I've been cranking yesterday and today -- writing business letters, doing advertisements, gathering information, tidying up messy areas, and working on a quarterly newsletter deadline .
It's too hot (okay, okay, so that's not news -- 113 degrees yet another day) to do anything else. Besides, being productive and crossing stuff off that long to-do list is very satisfying, in a righteous sort of way. Never mind that there are still some tasks that I continue to successfully procrastinate doing: it's about progress, not perfection.
Nonetheless, that old need to do things "perfectly," not to fail another's perceived expectations of the way I should be doing a task, is still there, drat it. I don't do failure well -- a trait that my daughter unfortunately shares. And failure doesn't have to be something big: it can be some niggling task, a tiny detail omitted, and if someone mentions it, I can blow off the whole deal as my failure.
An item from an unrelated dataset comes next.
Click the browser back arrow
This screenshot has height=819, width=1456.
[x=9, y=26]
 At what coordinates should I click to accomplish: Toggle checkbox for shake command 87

That's not all the time, mind you. There are tasks where I just do the best I can with the information I'm given, and if someone finds fault, well, then, tough. And I can let it go. I've come that far, at least.
But when I'm the least bit fragile or doing something I'm a little unsure about, I hear "failure" in any criticism (I'd be the first to get fired in Trump's board room). This is not a good thing. It's also not new behavior: I've worked on this my whole life.
It does, however, have its advantages when deadlines draw near. I've always been very deadline-oriented, and while I might meet it by a hair, I nearly always make it. (Most of the time it's that fear of failure, of invoking someone's displeasure or their perception that my work is adequate but not excellent that is my primary motivation, however.)
And I'm harder on myself than anyone else could possibly be, another character flaw that I work on improving. It's rare that I really deserve the beating that I give myself --
But for these two days, at least, I've crossed items off my list. I'm moving in a better direction again, and that's a big accomplishment. Today I've done all I can, where I am, with what I've got. That's success.